Selenoproteins incorporate Selenium, unlike other metals, in the polypeptide by being part of an amino acid called selenocysteine (Sec). Therefore, they have a great potential as phylogenetic tracers due to its low frequency and its conservation between species.
The aim of the study was to find selenoproteins in the annotated genome of Neotoma lepida. To do this we compared Mus musculus selenoproteins from SelenoDB 2.0. using a bioinformatic approach. We chose Mus musculus because it is a well annotated organism which is phylogenetically close to our specie. However, in some selenoproteins that we could not find a SECIS element we tried comparing our genome with reference proteins from other species including Homo sapiens, as it is the best annotated genome, and Rattus norvegicus, as it is phylogenetically closer.
Our script could automatically predict the proteins.
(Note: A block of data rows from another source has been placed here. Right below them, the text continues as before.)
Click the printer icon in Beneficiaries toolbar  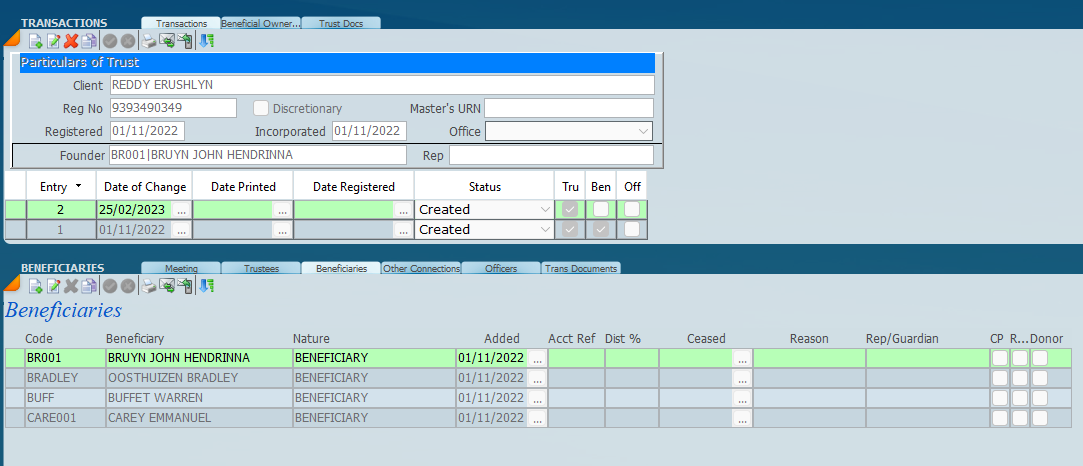pyautogui.click(x=148, y=286)
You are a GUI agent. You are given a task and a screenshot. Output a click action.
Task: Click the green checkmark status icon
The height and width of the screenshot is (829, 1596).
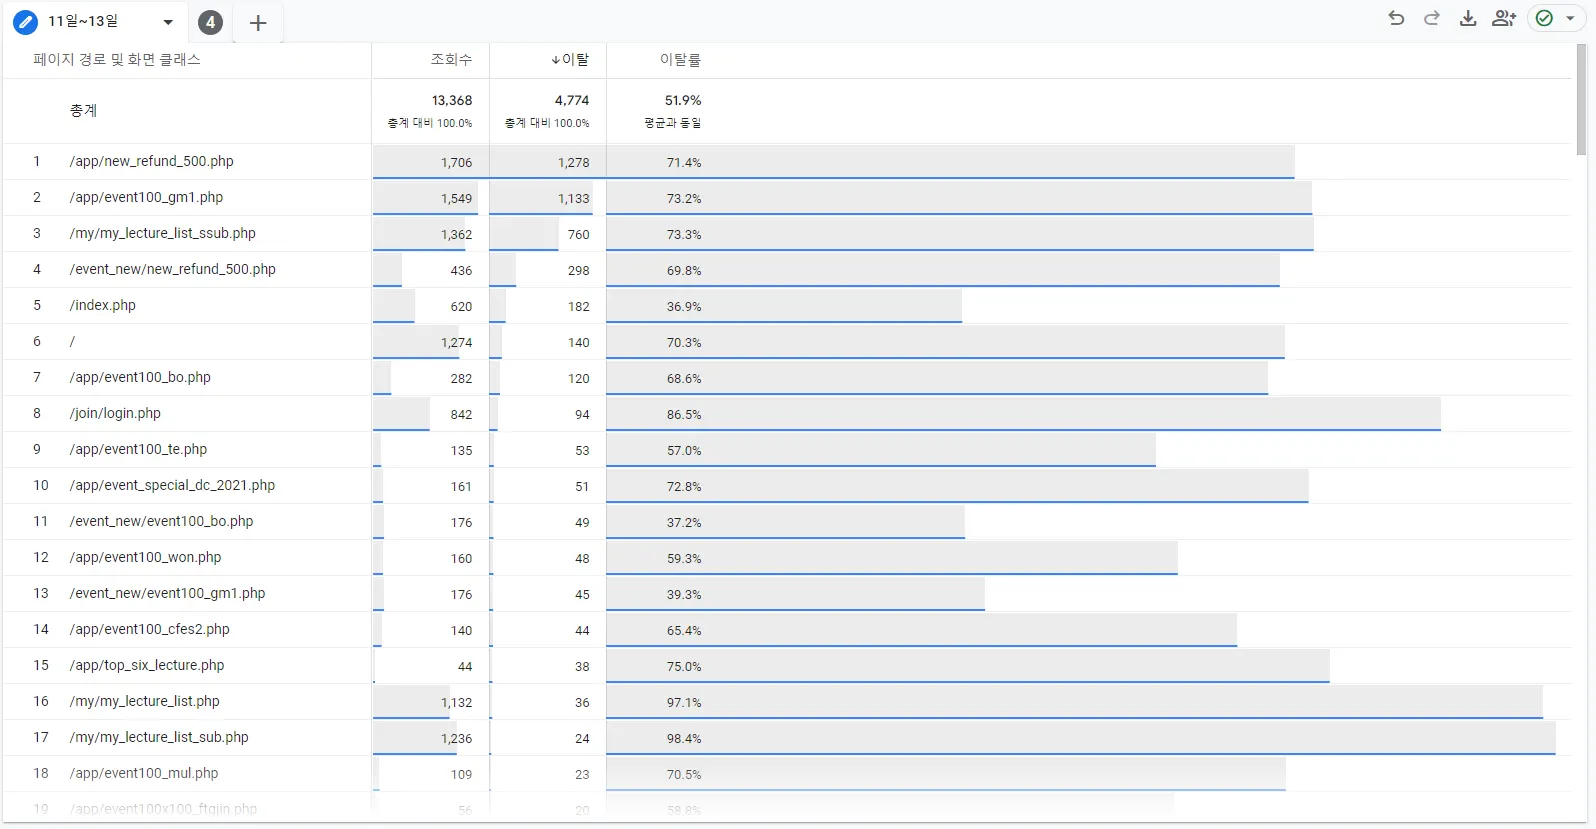pos(1545,18)
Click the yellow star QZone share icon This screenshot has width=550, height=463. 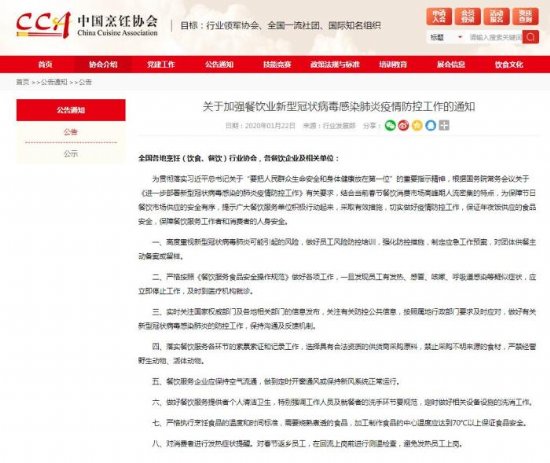[x=417, y=125]
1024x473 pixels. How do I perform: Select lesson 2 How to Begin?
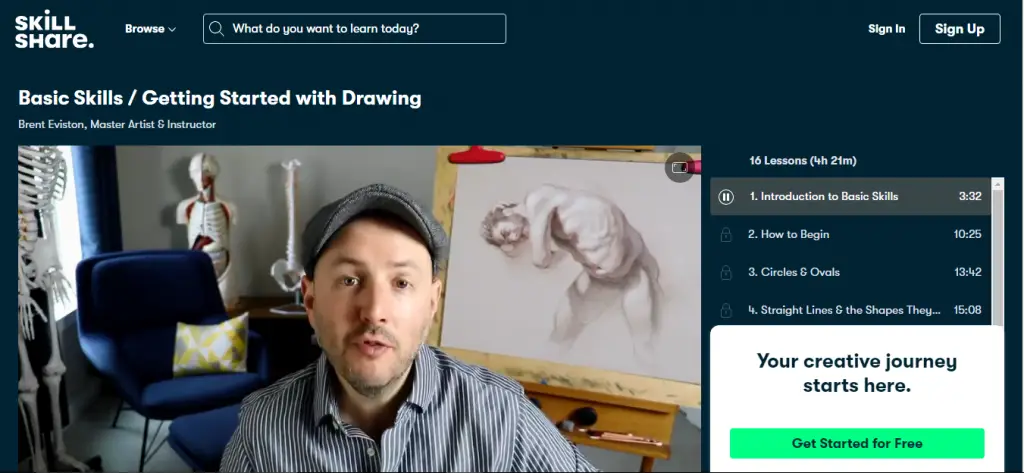pyautogui.click(x=789, y=235)
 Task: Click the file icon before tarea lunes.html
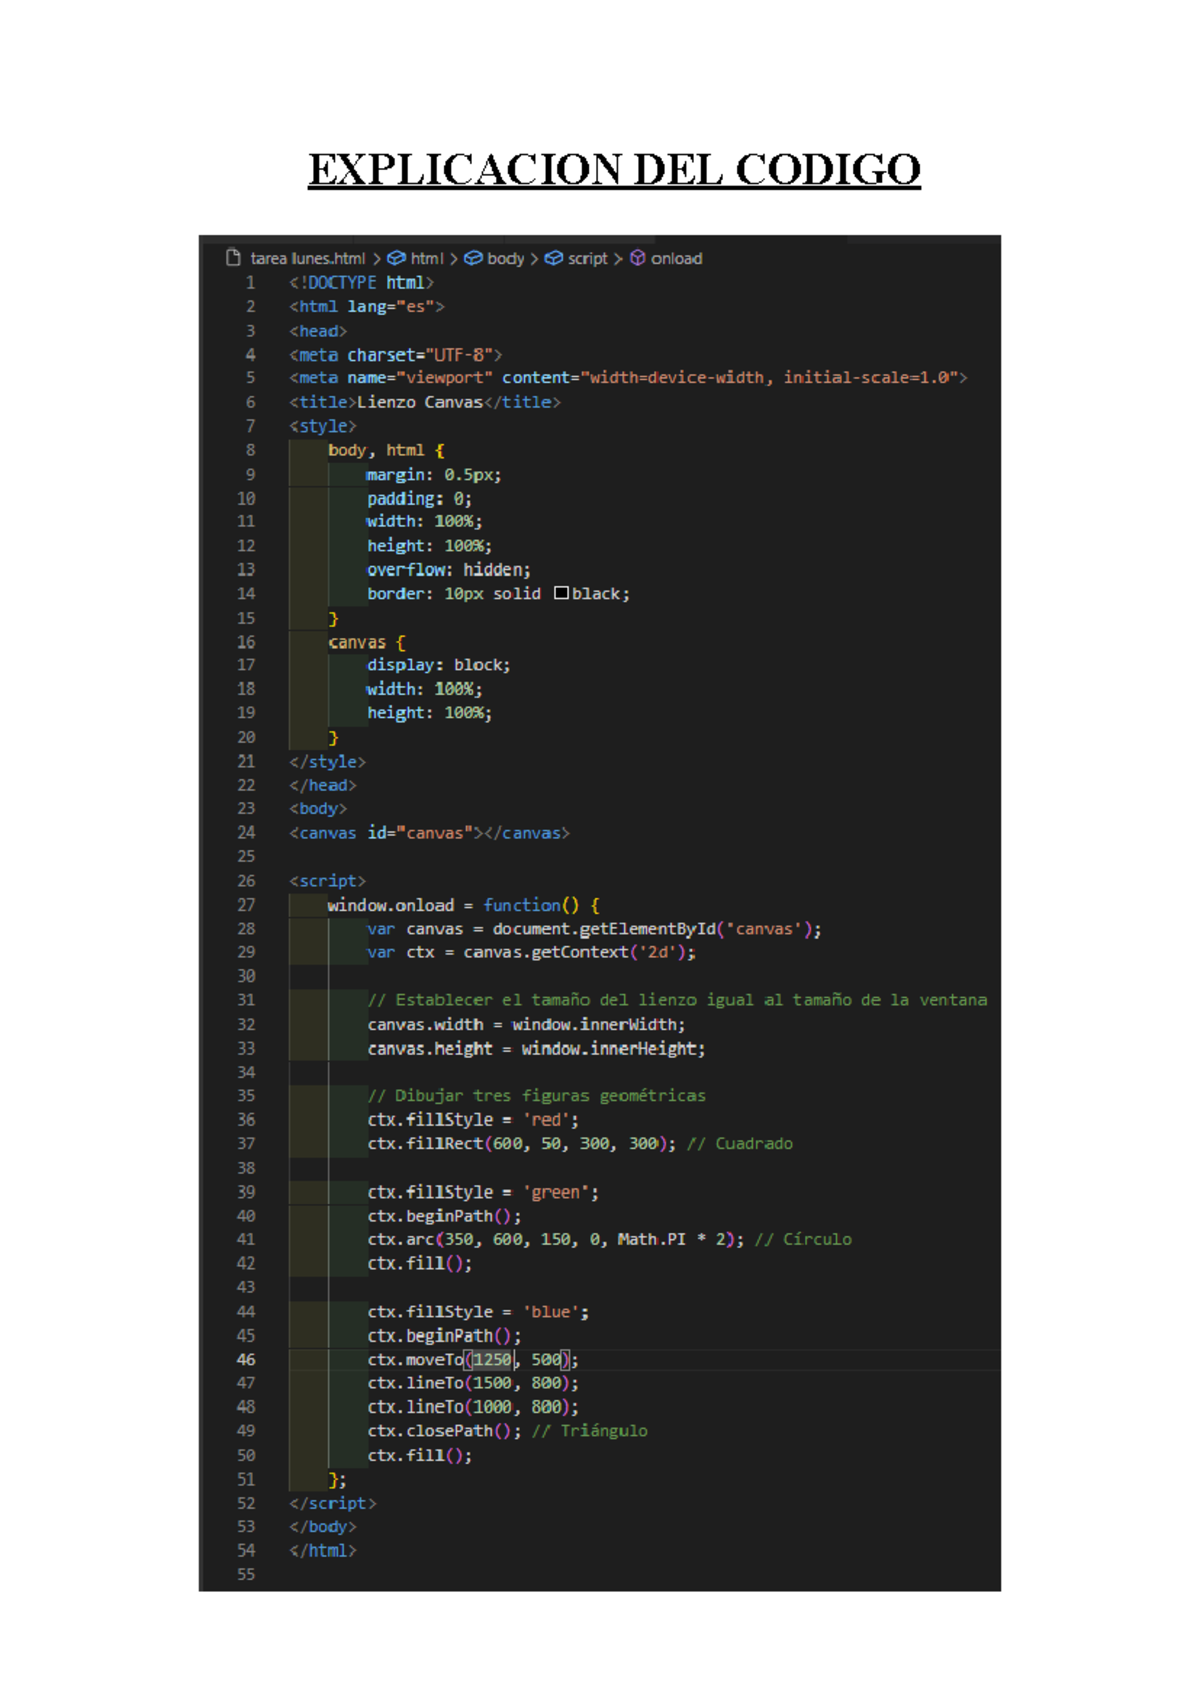click(x=233, y=258)
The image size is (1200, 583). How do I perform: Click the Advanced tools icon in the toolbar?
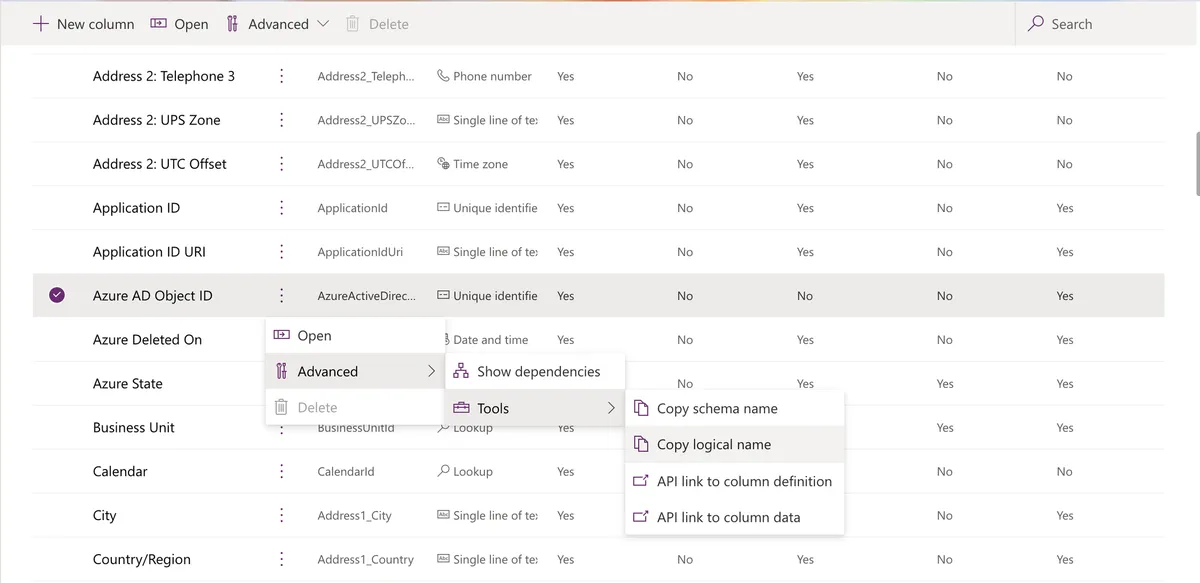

On the one hand, we could find 19 selenoproteins including Sel15, GPx1, GPx2, GPx3, DIO1, DIO2, DIO3, SelenoH, SelenoI, SelenoK, SelenoM, SelenoN, SelenoO, MSRB1, SelenoT, SelenoW, TXNRD1, TXNRD2 and TXNRD3.Mus musculus has 22 selenoproteins so we were expecting to find in our genome around 22 selenoproteins but we could not align SelenoS, SelenoP and SEPHS.
On the other hand, we predicted 9 cysteine-containing homologous including GPx6, GPx7, GPx, MsrA, MSRB2, MSRB3, SelenoU1, SelenoU2 and SelenoU3. All of them were cysteine-containing homologous in Mus musculus too.
Regarding machinery proteins, we could predict SecS, eEFsec, PSTK, SBP2, Secp43 and SEPHS2. This last one, is a selenoprotein in Neotoma lepida as it is in Mus musculus, and the rest are cysteine-containing homologous too.
Our study is not exempt of limitations. The existence of SECIS elements was only used as a way to confirm whether there were selenoproteins or not. However, the reason why in some predicted selenoproteins could not be found, is not clear. A posible explanation could be that the genome is not perfectly annotated and scaffolds are really short to include the gene sequence and the SECIS element. Another explanation could be that SECIS elements might have been lost during evolution in this species.
It is important to consider that, in the performed analysis, the way we decided to choose one scaffold or another could change the results. We tried to reduce possible experimental errors by unifying the method of prediction. Firstly, we prioritize the quality of the alignment by observing the t-coffee score and the alignment of the selenocysteine. Secondly, e-value and identity percentage were checked for comparing hits with similar alignments between them.
This is the reason why in some situations, we had hits with high identity percentages and e-values but badly aligned, so we decided not to choose them and choose those ones with higher scores in their alignments.
In conclusion, this study represents a small contribution to the selenoprotein current knowledge by the description of the selenoproteome in an animal that until now, had never been analyzed.